WRITTEN INSTRUCTION A: In the text on supporter distribution, what is the size of the largest grid?
WRITTEN INSTRUCTION B: List every grid size that the text on supporter distribution names in figures.
WRITTEN INSTRUCTION C: Write out the part of the text on supporter distribution that begins at the words "If the Comic" and stops after the words "of non-linear characteristics.".
── QUOTED TEXT
The more careful exploration, presented here, uses a series of square grids measured in metres (m); at each level, the scale has been halved, so the lowest scale is derived from the 100 m grid references distributed by the Office of National Statistics for the population mid-points of each unit postcode. The next level consists of a 200 m grid, the third a 400 m grid and so on up to a large-scale grid of 25,600 m. This series of grids is designed to remove any structure that appears in the results that might be an artefact of the reference geography used.
Exploratory Data Analysis reveals data descriptors that scale

If the Comic Relief database under examination showed perfectly linear behaviour, then the distribution of counts of supporters should theoretically follow a Poisson distribution at each geographic scale and have a ‘fractal dimension’ of 0 at low levels of geography. In the author's experience, over a number of consumer databases this has never been the case. However, the data can often be approximated by generating an over-dispersed Poisson distribution by assuming that the distribution consists of groups of customers, plus a long tail consisting of geographic units with counts of supporters that are much higher than normal. Some of these long tails are found to consist of distribution sites, and/or unusual concentrations such as student halls of residence, and so on, but the remainder represents part of the evidence for the presence of non-linear characteristics.
────
── RECORD EXTRACTS
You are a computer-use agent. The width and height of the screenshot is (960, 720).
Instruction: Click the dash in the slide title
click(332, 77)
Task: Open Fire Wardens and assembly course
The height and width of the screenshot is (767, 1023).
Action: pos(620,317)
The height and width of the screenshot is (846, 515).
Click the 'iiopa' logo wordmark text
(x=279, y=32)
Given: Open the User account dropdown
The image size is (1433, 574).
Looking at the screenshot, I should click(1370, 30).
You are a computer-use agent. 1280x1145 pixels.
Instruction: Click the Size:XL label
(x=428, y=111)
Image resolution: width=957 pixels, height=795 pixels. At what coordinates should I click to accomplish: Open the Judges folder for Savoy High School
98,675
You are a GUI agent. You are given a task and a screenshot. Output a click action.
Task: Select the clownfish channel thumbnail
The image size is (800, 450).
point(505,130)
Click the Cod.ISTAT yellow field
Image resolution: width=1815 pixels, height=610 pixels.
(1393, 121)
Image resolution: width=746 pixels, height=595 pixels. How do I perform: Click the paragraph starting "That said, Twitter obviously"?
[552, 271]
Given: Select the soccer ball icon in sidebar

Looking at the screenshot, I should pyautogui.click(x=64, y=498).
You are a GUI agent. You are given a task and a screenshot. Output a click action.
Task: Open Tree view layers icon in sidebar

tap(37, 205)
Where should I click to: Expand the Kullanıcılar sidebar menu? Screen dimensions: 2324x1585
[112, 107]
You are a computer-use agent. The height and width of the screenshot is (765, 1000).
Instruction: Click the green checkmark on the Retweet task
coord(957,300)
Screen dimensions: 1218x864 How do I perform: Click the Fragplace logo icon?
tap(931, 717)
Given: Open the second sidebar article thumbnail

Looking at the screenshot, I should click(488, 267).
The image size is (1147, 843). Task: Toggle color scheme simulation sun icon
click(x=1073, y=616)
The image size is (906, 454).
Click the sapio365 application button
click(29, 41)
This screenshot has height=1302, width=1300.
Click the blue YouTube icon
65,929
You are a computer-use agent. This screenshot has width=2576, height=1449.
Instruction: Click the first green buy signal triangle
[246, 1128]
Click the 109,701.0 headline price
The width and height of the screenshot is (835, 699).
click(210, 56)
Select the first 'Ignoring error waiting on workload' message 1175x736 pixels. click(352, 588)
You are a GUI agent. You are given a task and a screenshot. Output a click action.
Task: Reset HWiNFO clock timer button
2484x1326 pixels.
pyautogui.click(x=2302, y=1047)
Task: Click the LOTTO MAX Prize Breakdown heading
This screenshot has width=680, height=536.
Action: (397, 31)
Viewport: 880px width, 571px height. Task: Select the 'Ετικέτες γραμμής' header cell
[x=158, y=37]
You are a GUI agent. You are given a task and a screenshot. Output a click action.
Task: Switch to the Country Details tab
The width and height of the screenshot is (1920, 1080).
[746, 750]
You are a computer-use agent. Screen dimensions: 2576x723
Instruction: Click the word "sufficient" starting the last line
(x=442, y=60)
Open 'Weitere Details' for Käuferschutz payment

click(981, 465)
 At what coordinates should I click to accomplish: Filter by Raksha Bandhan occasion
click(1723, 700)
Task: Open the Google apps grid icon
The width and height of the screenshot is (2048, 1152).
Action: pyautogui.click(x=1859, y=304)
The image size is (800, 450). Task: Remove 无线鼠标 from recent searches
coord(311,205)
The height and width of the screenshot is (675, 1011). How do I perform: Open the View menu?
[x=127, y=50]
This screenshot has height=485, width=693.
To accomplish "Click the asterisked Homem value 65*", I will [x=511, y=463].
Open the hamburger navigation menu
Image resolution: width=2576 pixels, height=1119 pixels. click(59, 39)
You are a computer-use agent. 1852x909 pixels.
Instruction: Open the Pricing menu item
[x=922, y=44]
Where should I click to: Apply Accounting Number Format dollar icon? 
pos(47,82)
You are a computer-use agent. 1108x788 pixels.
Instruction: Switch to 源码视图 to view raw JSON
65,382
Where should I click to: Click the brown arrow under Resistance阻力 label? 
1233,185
────
FULL RESPONSE A: 25,600 m

FULL RESPONSE B: 100 m, 200 m, 400 m, 25,600 m

FULL RESPONSE C:
If the Comic Relief database under examination showed perfectly linear behaviour, then the distribution of counts of supporters should theoretically follow a Poisson distribution at each geographic scale and have a ‘fractal dimension’ of 0 at low levels of geography. In the author's experience, over a number of consumer databases this has never been the case. However, the data can often be approximated by generating an over-dispersed Poisson distribution by assuming that the distribution consists of groups of customers, plus a long tail consisting of geographic units with counts of supporters that are much higher than normal. Some of these long tails are found to consist of distribution sites, and/or unusual concentrations such as student halls of residence, and so on, but the remainder represents part of the evidence for the presence of non-linear characteristics.